**Assigned task**
Exactly the lines from the one containing "Where should I" through the end of the records must be reproduced; leave out all pictures.

**Material for this task**
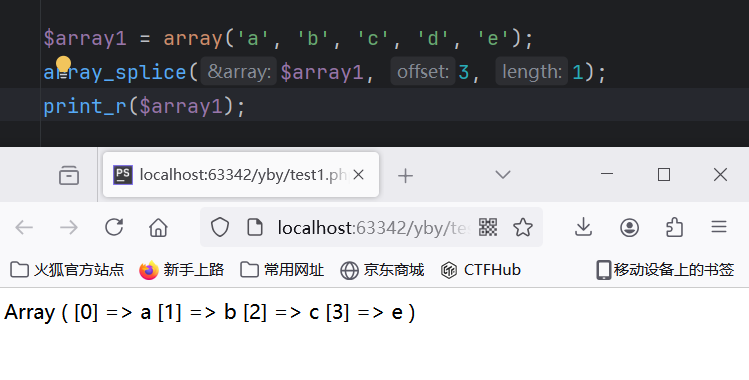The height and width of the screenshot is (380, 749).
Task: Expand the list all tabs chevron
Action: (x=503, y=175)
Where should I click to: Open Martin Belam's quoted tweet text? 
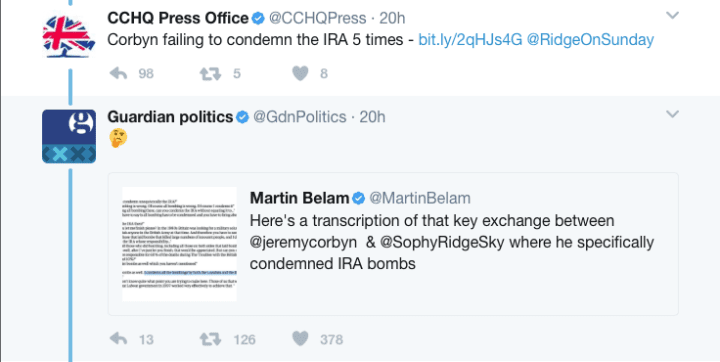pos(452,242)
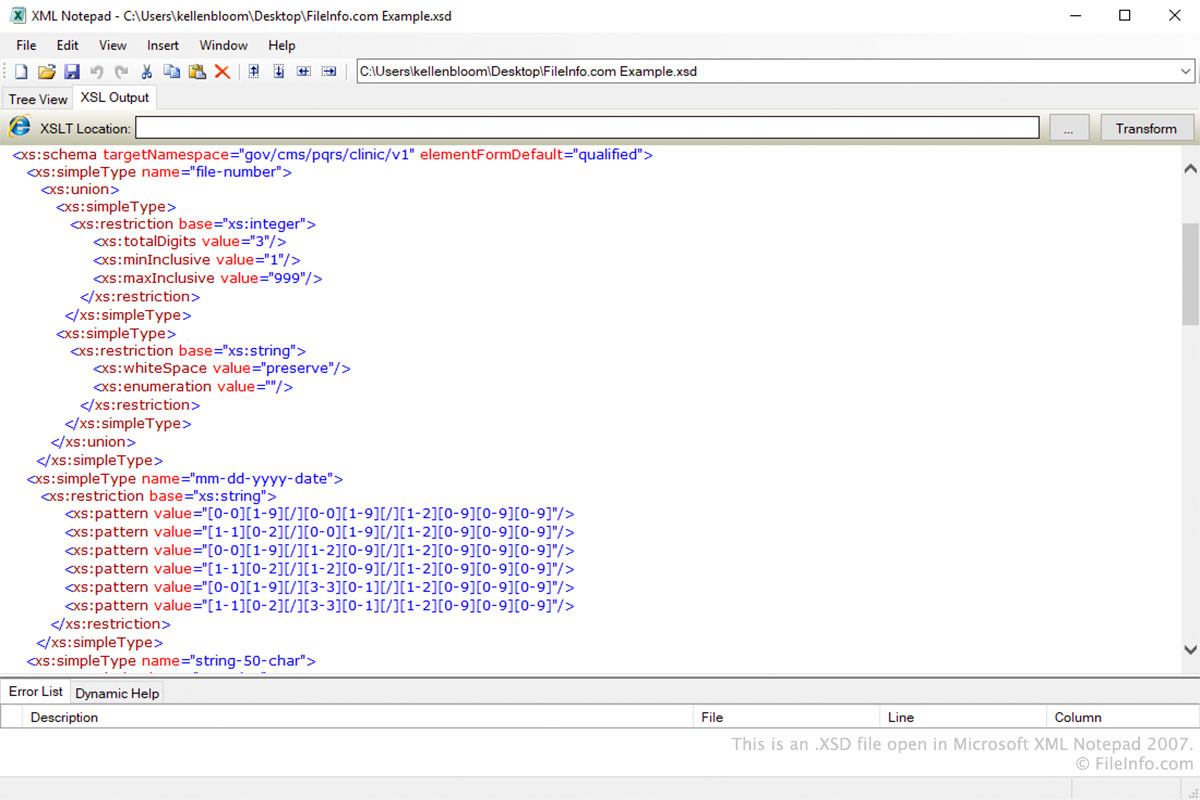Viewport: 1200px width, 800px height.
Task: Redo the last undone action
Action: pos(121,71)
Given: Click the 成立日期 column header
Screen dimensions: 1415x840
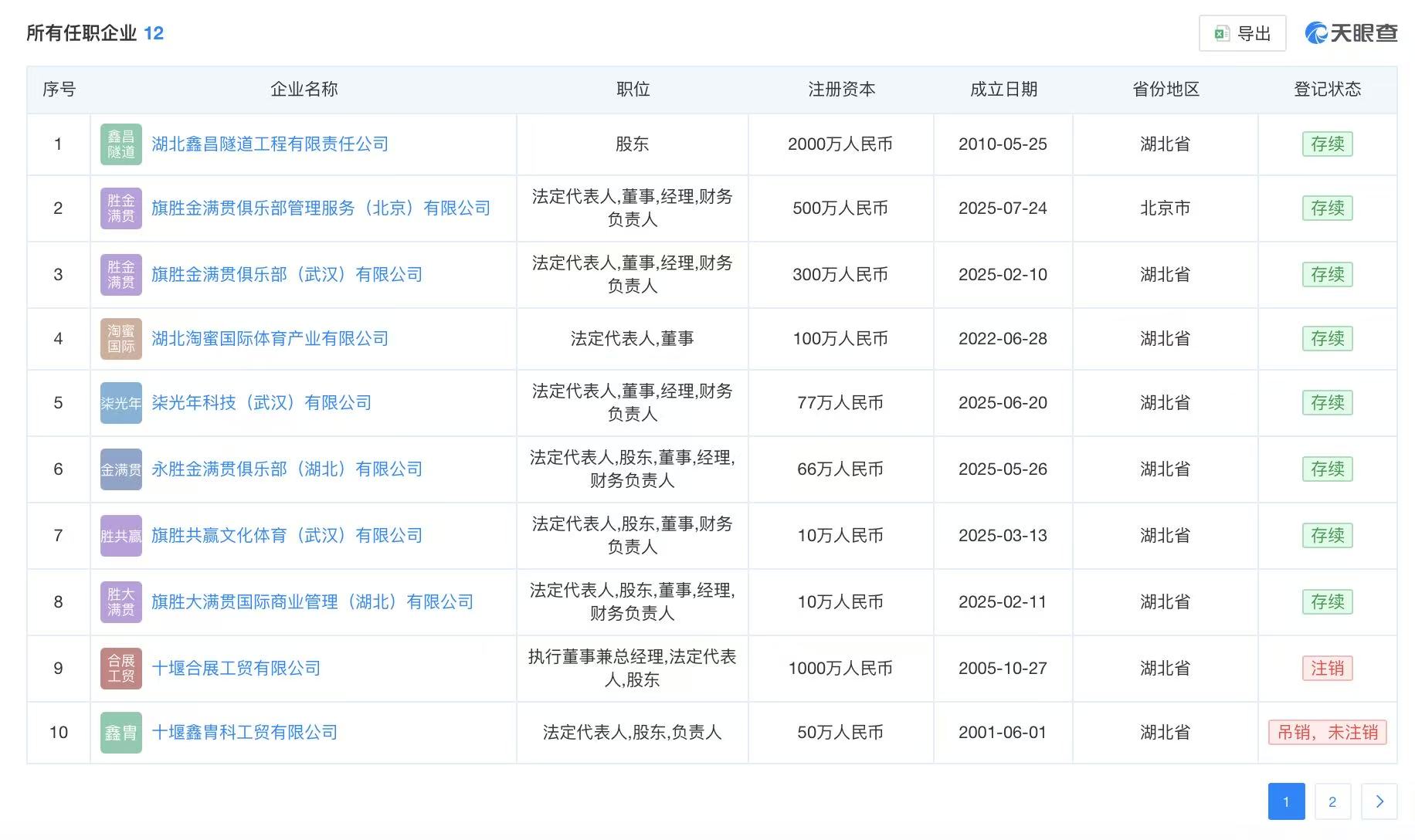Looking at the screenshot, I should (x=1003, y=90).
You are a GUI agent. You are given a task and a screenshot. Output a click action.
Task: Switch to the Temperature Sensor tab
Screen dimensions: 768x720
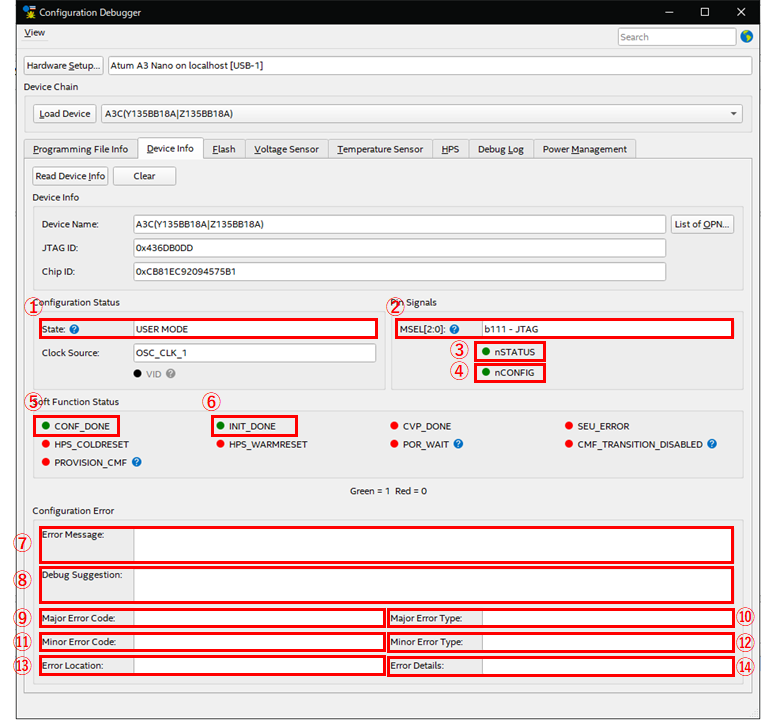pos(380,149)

**Task result**
Where should I click to: Open Martin Belam's quoted tweet text? 
pos(452,242)
Viewport: 1200px width, 800px height.
Task: Redo the last undone action
Action: pos(121,71)
Given: Click the 成立日期 column header
Screen dimensions: 1415x840
Looking at the screenshot, I should (x=1003, y=90).
You are a GUI agent. You are given a task and a screenshot. Output a click action.
Task: Switch to the Temperature Sensor tab
Screen dimensions: 768x720
pos(380,149)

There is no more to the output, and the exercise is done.